== Try it ==
Copy out each line of the material in which the word "will" can be found.

*** Records shown ***

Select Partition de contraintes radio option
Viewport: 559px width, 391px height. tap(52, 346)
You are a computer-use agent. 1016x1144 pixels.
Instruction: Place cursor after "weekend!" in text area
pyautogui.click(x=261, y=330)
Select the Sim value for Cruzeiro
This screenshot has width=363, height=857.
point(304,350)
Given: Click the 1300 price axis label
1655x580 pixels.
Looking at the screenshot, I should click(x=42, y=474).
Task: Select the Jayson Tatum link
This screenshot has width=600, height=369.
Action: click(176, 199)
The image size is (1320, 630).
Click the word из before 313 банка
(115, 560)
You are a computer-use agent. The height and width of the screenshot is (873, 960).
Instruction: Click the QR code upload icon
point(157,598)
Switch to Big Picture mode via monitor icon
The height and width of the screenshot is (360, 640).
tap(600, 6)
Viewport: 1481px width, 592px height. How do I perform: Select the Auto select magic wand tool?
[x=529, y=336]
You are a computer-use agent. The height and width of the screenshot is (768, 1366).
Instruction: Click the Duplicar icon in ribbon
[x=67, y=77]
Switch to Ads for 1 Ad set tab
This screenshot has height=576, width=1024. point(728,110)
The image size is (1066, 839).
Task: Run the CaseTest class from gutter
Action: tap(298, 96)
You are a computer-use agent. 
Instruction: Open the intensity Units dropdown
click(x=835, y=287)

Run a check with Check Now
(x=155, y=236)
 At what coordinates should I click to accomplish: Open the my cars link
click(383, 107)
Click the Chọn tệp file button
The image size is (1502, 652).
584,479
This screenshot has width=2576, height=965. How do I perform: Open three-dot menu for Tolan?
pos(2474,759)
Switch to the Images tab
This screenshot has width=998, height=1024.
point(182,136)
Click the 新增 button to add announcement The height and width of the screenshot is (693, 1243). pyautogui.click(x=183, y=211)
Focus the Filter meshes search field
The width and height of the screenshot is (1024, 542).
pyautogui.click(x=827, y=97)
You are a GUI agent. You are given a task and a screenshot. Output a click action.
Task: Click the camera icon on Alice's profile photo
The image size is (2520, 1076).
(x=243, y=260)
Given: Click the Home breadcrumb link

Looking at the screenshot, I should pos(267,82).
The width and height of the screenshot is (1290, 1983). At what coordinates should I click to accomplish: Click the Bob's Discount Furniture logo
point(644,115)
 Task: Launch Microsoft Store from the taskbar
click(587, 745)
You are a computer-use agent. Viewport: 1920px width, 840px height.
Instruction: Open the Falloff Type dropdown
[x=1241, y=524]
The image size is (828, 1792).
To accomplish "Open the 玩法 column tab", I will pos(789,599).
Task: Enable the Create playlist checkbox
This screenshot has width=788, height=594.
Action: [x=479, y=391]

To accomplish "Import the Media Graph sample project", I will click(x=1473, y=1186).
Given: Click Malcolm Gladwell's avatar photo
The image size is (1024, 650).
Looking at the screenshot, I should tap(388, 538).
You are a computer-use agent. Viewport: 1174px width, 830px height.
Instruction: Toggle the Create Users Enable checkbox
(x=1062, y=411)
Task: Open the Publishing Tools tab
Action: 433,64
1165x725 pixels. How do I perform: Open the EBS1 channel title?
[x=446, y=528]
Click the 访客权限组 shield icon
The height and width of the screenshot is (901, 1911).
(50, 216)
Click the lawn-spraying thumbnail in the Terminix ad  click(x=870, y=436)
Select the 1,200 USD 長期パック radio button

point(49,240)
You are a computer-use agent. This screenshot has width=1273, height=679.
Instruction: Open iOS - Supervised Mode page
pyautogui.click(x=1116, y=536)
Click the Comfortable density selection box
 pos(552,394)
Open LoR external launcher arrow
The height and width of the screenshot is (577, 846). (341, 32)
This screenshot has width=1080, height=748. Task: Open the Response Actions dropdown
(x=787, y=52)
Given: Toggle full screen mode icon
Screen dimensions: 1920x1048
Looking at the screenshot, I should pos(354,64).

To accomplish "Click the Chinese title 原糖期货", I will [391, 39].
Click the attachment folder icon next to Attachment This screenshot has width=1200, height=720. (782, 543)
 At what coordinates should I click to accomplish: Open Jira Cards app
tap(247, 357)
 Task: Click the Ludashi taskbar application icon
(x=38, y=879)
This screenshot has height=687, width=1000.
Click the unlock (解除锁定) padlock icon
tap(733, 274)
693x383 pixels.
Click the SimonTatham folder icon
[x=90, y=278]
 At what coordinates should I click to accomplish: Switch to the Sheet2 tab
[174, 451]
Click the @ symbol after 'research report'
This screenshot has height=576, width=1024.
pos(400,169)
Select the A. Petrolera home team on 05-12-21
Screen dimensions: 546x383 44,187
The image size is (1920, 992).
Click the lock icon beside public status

***

== Result ==
To accomplish "Open the 玩法 column tab", I will pos(789,599).
To accomplish "Import the Media Graph sample project", I will click(x=1473, y=1186).
To accomplish "Click the Chinese title 原糖期货", I will [391, 39].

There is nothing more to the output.